As the government gears up to hammer out a new energy policy, the industry ministry, which supervises utilities, faces the daunting task of reforming itself under a new government and regaining the public’s trust after the Fukushima nuclear crisis.
In the current antinuclear climate, breaking the fetters of industry lobbies and enhancing transparency in decision-making will be crucial in determineing whether METI — the ministry of economy, trade and industry — can win public support for a new energy policy that will be devised by it and a unit under the direct control of whoever happens to be prime minister at the time.
Experts, however, express doubts that the oft-criticized collusive ties between the ministry and the power industry can be easily broken.
The bar is already set high, with criticism simmering over METI’s handling of the nuclear crisis at the Fukushima No. 1 power plant. Furthermore, a plan to spinoff the nuclear regulatory body is already perceived as lacking independence, and METI officials’ are thought to have pressured utilities to sway public opinion in favor of nuclear power.
Despite the looming end of Prime Minister Naoto Kan’s term, some changes are under way.
Against the headwinds, trade minister Banri Kaieda decided in early August to fire three of his top bureaucrats and create a fresh lineup for a landmark shift to scale back nuclear power.

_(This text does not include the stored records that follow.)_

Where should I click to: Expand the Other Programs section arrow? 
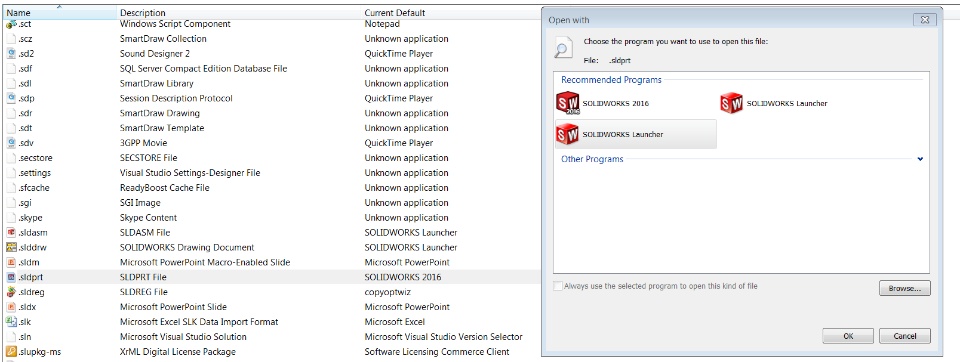(x=920, y=159)
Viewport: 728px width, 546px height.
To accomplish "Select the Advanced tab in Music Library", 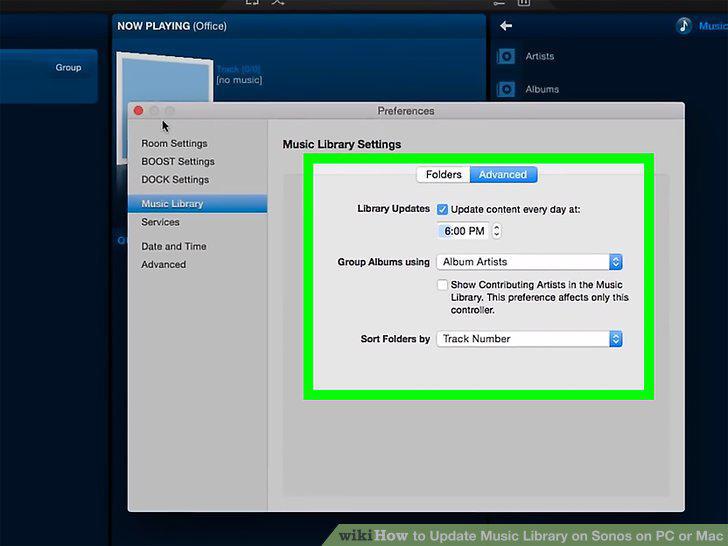I will tap(503, 175).
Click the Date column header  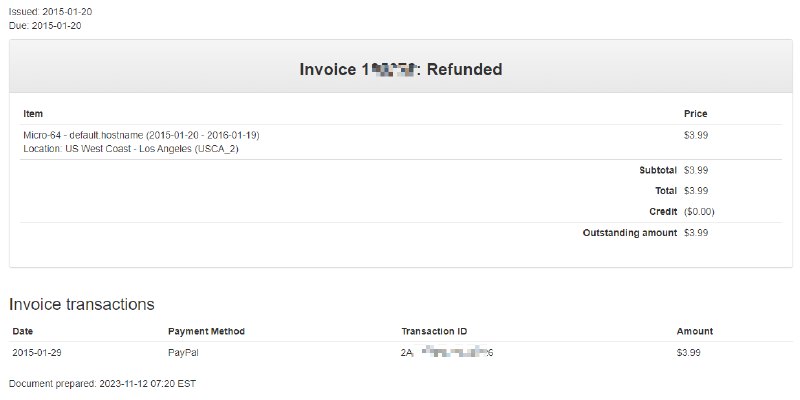point(22,331)
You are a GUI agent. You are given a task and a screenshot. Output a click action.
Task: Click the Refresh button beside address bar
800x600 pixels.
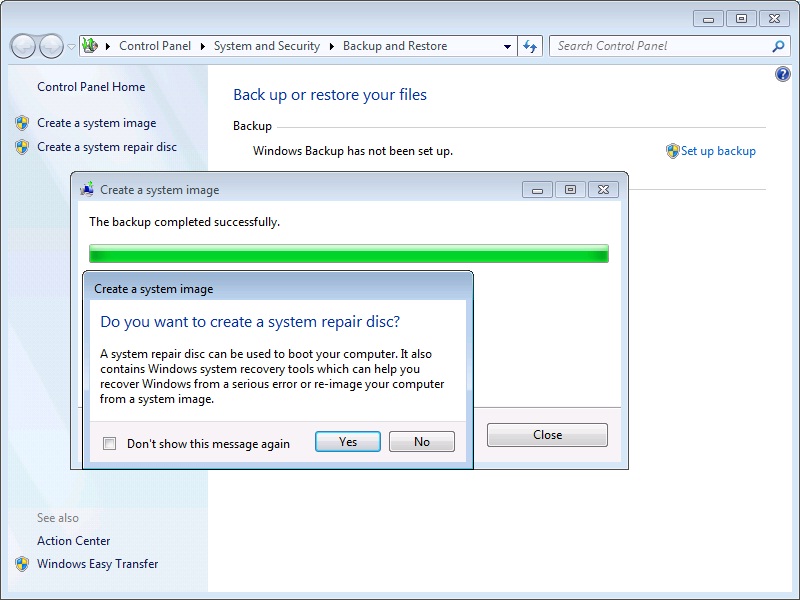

METI’s new leadership would also be tasked with pushing for policies that may meet resistance from the power industry, such as the issue of separating the electricity generation business from the transmission business to create a competitive environment in the electric power sector and lure new power suppliers.
But neither a personnel change nor the planned separation of the Nuclear and Industrial Safety Agency from METI will likely restore public confidence in an institution that blindly touted the safety of atomic power for decades, experts say.
“There is a distrust in decisions reached inside a community of nuclear specialists from the industry, the government office and the academic world,” said Ichiro Sakata, a University of Tokyo professor. “So what we need to do is to change the way decisions are made.”
Sakata, a renewable energy policy expert, said the ministry should be more proactive in publicly disclosing “objective data and facts” before the government decides on details of its energy policy.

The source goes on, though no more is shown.